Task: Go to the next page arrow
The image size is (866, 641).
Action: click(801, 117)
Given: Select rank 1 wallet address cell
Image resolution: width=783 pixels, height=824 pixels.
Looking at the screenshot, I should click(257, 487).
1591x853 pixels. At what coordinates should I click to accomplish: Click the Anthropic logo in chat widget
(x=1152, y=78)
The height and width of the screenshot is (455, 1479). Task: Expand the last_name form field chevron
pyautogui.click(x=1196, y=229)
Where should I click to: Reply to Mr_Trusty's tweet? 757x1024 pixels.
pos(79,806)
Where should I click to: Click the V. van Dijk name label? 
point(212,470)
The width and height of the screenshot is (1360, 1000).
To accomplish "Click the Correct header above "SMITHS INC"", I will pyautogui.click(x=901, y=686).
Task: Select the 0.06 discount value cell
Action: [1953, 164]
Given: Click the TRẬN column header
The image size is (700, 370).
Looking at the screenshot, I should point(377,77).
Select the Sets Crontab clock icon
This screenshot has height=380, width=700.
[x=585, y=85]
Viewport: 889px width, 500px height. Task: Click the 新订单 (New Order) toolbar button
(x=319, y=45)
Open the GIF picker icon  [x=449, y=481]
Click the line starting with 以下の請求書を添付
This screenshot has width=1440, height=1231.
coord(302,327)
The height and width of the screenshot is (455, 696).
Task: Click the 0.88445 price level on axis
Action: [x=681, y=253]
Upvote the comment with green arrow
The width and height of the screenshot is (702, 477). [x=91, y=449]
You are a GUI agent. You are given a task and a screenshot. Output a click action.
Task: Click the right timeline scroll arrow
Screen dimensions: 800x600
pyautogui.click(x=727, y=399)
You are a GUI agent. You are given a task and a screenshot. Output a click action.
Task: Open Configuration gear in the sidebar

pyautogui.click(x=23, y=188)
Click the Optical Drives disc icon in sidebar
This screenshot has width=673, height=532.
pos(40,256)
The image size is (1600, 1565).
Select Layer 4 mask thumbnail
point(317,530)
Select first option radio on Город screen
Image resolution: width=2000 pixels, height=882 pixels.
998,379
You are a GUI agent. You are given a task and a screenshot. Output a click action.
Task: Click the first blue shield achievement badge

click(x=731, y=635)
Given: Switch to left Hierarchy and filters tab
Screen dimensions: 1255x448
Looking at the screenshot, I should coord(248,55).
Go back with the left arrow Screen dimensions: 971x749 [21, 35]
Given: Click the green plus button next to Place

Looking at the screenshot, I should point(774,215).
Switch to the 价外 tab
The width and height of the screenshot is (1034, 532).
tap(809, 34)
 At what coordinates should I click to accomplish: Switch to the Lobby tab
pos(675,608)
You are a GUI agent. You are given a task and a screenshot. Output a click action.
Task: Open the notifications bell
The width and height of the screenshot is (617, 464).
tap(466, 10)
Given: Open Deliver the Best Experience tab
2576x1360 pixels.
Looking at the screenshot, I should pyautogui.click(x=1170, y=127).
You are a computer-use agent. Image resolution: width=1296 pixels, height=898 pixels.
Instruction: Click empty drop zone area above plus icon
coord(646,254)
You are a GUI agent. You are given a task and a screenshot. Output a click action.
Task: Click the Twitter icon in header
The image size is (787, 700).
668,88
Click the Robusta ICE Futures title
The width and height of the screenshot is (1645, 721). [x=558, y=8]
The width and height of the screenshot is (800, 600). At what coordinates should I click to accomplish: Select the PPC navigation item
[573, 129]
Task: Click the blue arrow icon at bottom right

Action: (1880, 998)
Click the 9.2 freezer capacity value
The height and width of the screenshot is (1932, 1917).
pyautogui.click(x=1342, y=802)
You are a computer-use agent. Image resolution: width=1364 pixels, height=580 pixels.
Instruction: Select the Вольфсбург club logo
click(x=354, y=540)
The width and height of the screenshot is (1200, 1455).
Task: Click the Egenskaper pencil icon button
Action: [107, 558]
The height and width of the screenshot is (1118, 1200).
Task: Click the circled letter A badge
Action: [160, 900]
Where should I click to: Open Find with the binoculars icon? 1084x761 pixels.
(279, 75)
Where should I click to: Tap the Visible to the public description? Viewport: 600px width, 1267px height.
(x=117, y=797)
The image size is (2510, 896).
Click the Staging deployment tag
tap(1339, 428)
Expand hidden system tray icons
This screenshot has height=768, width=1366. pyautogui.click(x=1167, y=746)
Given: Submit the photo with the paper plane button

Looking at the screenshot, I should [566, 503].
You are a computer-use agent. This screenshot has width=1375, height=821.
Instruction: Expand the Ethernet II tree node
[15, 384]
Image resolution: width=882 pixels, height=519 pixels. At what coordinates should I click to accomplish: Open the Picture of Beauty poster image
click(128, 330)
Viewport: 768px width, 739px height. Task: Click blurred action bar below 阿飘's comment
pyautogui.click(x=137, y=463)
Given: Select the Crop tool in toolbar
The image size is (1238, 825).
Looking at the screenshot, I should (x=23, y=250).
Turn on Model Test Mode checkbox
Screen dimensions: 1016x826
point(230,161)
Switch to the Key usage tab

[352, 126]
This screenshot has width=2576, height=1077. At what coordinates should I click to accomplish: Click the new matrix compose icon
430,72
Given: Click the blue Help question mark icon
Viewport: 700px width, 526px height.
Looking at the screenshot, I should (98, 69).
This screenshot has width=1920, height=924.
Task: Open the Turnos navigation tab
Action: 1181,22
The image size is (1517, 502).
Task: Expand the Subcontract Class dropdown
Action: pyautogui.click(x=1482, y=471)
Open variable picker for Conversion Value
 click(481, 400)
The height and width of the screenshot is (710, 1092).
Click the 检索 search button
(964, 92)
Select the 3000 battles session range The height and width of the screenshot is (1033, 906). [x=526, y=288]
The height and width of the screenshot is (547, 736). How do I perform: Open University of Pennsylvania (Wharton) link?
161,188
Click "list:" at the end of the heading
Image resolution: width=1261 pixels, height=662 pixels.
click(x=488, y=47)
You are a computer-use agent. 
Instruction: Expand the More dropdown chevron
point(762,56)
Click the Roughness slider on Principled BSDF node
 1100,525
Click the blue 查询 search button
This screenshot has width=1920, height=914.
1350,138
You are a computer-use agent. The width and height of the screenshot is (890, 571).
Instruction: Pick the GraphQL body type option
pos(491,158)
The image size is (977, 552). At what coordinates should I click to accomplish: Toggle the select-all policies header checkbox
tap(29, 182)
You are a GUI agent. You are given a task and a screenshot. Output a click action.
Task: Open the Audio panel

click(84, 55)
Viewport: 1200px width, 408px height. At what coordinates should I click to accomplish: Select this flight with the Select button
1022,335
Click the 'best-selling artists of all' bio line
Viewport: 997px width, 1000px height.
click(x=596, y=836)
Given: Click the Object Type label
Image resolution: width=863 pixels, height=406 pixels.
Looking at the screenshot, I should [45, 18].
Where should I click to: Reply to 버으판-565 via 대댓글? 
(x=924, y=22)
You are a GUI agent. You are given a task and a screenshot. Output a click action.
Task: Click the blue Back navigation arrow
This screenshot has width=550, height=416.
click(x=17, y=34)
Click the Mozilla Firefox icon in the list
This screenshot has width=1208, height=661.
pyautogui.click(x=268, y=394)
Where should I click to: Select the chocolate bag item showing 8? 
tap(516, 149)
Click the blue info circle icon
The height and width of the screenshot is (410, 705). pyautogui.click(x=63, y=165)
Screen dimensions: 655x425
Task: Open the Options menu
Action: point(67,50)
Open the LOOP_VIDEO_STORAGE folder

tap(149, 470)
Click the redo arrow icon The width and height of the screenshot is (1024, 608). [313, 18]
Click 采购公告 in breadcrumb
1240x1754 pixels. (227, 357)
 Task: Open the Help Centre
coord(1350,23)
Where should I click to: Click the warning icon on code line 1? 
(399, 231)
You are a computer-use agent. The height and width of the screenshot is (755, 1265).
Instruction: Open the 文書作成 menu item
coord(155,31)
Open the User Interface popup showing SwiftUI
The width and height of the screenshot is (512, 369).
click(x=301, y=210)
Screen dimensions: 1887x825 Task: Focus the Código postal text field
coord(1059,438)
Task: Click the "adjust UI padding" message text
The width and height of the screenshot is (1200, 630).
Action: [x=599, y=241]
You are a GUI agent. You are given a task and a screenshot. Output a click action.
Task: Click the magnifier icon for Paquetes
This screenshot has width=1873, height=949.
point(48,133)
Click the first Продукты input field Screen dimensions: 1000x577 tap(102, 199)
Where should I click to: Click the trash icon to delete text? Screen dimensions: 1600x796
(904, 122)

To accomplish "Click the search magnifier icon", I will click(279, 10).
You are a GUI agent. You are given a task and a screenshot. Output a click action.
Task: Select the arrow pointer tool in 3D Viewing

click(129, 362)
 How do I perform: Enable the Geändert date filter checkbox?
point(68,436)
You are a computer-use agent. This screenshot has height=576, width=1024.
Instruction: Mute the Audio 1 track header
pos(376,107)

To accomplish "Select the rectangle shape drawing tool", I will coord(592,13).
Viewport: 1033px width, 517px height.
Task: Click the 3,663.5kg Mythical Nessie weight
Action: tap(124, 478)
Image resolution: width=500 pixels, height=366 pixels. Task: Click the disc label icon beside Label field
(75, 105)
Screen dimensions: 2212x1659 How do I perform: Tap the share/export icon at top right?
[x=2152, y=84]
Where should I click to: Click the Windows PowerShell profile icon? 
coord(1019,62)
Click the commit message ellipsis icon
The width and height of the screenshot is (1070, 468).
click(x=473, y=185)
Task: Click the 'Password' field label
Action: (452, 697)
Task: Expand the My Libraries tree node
#####
### WHAT IS BEING ASKED
Where does "magnifier" appear in the listing? Show every line that has it.

### RESPONSE FOR THIS EXERCISE
Task: Click the magnifier icon for Paquetes
To accomplish "Click the search magnifier icon", I will click(279, 10).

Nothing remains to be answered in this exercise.